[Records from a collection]
====================
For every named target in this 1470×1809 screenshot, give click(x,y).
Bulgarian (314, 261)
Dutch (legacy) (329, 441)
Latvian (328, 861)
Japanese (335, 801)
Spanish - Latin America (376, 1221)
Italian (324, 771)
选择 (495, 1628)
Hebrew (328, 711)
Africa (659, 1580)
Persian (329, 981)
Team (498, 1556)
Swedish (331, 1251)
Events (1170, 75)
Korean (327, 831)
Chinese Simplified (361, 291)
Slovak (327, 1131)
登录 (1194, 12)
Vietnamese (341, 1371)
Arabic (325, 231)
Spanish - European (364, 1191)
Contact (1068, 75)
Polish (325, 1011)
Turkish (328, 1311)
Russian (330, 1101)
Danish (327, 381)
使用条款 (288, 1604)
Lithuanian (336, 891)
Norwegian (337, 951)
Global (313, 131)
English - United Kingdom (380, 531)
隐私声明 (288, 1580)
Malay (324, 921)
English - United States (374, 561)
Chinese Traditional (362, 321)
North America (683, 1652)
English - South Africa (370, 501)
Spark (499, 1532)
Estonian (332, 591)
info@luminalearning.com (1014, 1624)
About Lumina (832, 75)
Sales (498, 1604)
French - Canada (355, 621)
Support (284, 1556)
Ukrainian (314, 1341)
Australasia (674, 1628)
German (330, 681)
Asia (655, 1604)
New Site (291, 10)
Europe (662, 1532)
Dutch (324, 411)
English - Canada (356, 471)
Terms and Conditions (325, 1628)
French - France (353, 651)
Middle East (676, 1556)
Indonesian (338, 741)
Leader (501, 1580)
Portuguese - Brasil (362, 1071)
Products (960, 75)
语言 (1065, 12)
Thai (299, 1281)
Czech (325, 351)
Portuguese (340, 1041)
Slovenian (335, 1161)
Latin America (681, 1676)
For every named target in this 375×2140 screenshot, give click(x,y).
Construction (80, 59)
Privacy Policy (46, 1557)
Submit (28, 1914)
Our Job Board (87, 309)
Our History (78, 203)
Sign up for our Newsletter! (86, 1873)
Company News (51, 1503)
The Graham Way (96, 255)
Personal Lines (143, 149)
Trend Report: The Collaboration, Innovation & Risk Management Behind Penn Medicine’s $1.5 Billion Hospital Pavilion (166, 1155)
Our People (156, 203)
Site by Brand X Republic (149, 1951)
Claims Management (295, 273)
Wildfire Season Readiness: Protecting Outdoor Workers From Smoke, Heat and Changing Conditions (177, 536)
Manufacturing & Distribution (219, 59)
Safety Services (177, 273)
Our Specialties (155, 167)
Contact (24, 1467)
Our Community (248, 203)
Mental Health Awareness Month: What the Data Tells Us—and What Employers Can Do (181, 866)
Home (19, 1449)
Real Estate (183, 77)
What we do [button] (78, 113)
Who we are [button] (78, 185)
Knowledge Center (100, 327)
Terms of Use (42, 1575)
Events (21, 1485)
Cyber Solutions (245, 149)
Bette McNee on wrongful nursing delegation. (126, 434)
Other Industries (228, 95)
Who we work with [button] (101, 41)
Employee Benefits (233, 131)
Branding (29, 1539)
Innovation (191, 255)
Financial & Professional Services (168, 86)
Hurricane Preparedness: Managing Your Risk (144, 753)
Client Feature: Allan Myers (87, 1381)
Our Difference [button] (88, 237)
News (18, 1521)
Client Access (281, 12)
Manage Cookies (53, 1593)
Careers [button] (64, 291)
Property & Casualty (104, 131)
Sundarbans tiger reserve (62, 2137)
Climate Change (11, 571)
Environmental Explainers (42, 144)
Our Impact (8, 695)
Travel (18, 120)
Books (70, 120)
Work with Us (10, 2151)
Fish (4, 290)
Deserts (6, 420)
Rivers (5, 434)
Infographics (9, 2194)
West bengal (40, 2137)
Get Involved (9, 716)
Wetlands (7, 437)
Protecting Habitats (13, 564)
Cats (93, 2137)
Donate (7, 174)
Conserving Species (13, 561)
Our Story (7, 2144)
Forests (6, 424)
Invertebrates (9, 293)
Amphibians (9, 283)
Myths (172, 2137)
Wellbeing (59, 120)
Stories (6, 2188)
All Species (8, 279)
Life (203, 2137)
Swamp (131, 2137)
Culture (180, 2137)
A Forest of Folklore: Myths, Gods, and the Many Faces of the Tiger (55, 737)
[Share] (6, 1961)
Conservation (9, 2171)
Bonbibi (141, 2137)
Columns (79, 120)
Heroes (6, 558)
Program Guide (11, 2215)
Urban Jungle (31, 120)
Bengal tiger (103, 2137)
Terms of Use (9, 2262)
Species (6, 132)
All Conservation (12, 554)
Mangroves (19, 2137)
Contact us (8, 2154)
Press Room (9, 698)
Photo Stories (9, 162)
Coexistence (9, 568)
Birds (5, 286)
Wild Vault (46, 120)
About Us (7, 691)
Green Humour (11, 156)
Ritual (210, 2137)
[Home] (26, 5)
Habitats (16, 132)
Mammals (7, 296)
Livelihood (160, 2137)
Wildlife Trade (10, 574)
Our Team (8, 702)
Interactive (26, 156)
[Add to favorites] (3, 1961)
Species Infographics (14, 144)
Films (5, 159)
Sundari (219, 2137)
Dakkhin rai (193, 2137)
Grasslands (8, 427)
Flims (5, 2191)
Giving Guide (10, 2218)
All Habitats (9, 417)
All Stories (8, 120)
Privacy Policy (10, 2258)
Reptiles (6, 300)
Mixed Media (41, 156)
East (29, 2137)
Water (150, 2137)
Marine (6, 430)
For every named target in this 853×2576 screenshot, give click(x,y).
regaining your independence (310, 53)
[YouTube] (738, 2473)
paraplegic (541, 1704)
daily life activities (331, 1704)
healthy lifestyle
====================
## Task requirements
All of the entries should be repeated word for word.

## Solution
For every named target in this 1470×1809 screenshot, give click(x,y).
Bulgarian (314, 261)
Dutch (legacy) (329, 441)
Latvian (328, 861)
Japanese (335, 801)
Spanish - Latin America (376, 1221)
Italian (324, 771)
选择 (495, 1628)
Hebrew (328, 711)
Africa (659, 1580)
Persian (329, 981)
Team (498, 1556)
Swedish (331, 1251)
Events (1170, 75)
Korean (327, 831)
Chinese Simplified (361, 291)
Slovak (327, 1131)
登录 (1194, 12)
Vietnamese (341, 1371)
Arabic (325, 231)
Spanish - European (364, 1191)
Contact (1068, 75)
Polish (325, 1011)
Turkish (328, 1311)
Russian (330, 1101)
Danish (327, 381)
使用条款 (288, 1604)
Lithuanian (336, 891)
Norwegian (337, 951)
Global (313, 131)
English - United Kingdom (380, 531)
隐私声明 (288, 1580)
Malay (324, 921)
English - United States (374, 561)
Chinese Traditional (362, 321)
North America (683, 1652)
English - South Africa (370, 501)
Spark (499, 1532)
Estonian (332, 591)
info@luminalearning.com (1014, 1624)
About Lumina (832, 75)
Sales (498, 1604)
French - Canada (355, 621)
Support (284, 1556)
Ukrainian (314, 1341)
Australasia (674, 1628)
German (330, 681)
Asia (655, 1604)
New Site (291, 10)
Europe (662, 1532)
Dutch (324, 411)
English - Canada (356, 471)
Terms and Conditions (325, 1628)
French - France (353, 651)
Middle East (676, 1556)
Indonesian (338, 741)
Leader (501, 1580)
Portuguese - Brasil (362, 1071)
Products (960, 75)
语言 (1065, 12)
Thai (299, 1281)
Czech (325, 351)
Portuguese (340, 1041)
Slovenian (335, 1161)
Latin America (681, 1676)
For every named target in this 375×2140 screenshot, give click(x,y).
Construction (80, 59)
Privacy Policy (46, 1557)
Submit (28, 1914)
Our Job Board (87, 309)
Our History (78, 203)
Sign up for our Newsletter! (86, 1873)
Company News (51, 1503)
The Graham Way (96, 255)
Personal Lines (143, 149)
Trend Report: The Collaboration, Innovation & Risk Management Behind Penn Medicine’s $1.5 Billion Hospital Pavilion (166, 1155)
Our People (156, 203)
Site by Brand X Republic (149, 1951)
Claims Management (295, 273)
Wildfire Season Readiness: Protecting Outdoor Workers From Smoke, Heat and Changing Conditions (177, 536)
Manufacturing & Distribution (219, 59)
Safety Services (177, 273)
Our Specialties (155, 167)
Contact (24, 1467)
Our Community (248, 203)
Mental Health Awareness Month: What the Data Tells Us—and What Employers Can Do (181, 866)
Home (19, 1449)
Real Estate (183, 77)
What we do [button] (78, 113)
Who we are [button] (78, 185)
Knowledge Center (100, 327)
Terms of Use (42, 1575)
Events (21, 1485)
Cyber Solutions (245, 149)
Bette McNee on wrongful nursing delegation. (126, 434)
Other Industries (228, 95)
Who we work with [button] (101, 41)
Employee Benefits (233, 131)
Branding (29, 1539)
Innovation (191, 255)
Financial & Professional Services (168, 86)
Hurricane Preparedness: Managing Your Risk (144, 753)
Client Feature: Allan Myers (87, 1381)
Our Difference [button] (88, 237)
News (18, 1521)
Client Access (281, 12)
Manage Cookies (53, 1593)
Careers [button] (64, 291)
Property & Casualty (104, 131)
Sundarbans tiger reserve (62, 2137)
Climate Change (11, 571)
Environmental Explainers (42, 144)
Our Impact (8, 695)
Travel (18, 120)
Books (70, 120)
Work with Us (10, 2151)
Fish (4, 290)
Deserts (6, 420)
Rivers (5, 434)
Infographics (9, 2194)
West bengal (40, 2137)
Get Involved (9, 716)
Wetlands (7, 437)
Protecting Habitats (13, 564)
Cats (93, 2137)
Donate (7, 174)
Conserving Species (13, 561)
Our Story (7, 2144)
Forests (6, 424)
Invertebrates (9, 293)
Amphibians (9, 283)
Myths (172, 2137)
Wellbeing (59, 120)
Stories (6, 2188)
All Species (8, 279)
Life (203, 2137)
Swamp (131, 2137)
Culture (180, 2137)
A Forest of Folklore: Myths, Gods, and the Many Faces of the Tiger (55, 737)
[Share] (6, 1961)
Conservation (9, 2171)
Bonbibi (141, 2137)
Columns (79, 120)
Heroes (6, 558)
Program Guide (11, 2215)
Urban Jungle (31, 120)
Bengal tiger (103, 2137)
Terms of Use (9, 2262)
Species (6, 132)
All Conservation (12, 554)
Mangroves (19, 2137)
Contact us (8, 2154)
Press Room (9, 698)
Photo Stories (9, 162)
Coexistence (9, 568)
Birds (5, 286)
Wild Vault (46, 120)
About Us (7, 691)
Green Humour (11, 156)
Ritual (210, 2137)
[Home] (26, 5)
Habitats (16, 132)
Mammals (7, 296)
Livelihood (160, 2137)
Wildlife Trade (10, 574)
Our Team (8, 702)
Interactive (26, 156)
[Add to favorites] (3, 1961)
Species Infographics (14, 144)
Films (5, 159)
Sundari (219, 2137)
Dakkhin rai (193, 2137)
Grasslands (8, 427)
Flims (5, 2191)
Giving Guide (10, 2218)
All Habitats (9, 417)
All Stories (8, 120)
Privacy Policy (10, 2258)
Reptiles (6, 300)
Mixed Media (41, 156)
East (29, 2137)
Water (150, 2137)
Marine (6, 430)
For every named target in this 853×2576 screenshot, give click(x,y).
regaining your independence (310, 53)
[YouTube] (738, 2473)
paraplegic (541, 1704)
daily life activities (331, 1704)
healthy lifestyle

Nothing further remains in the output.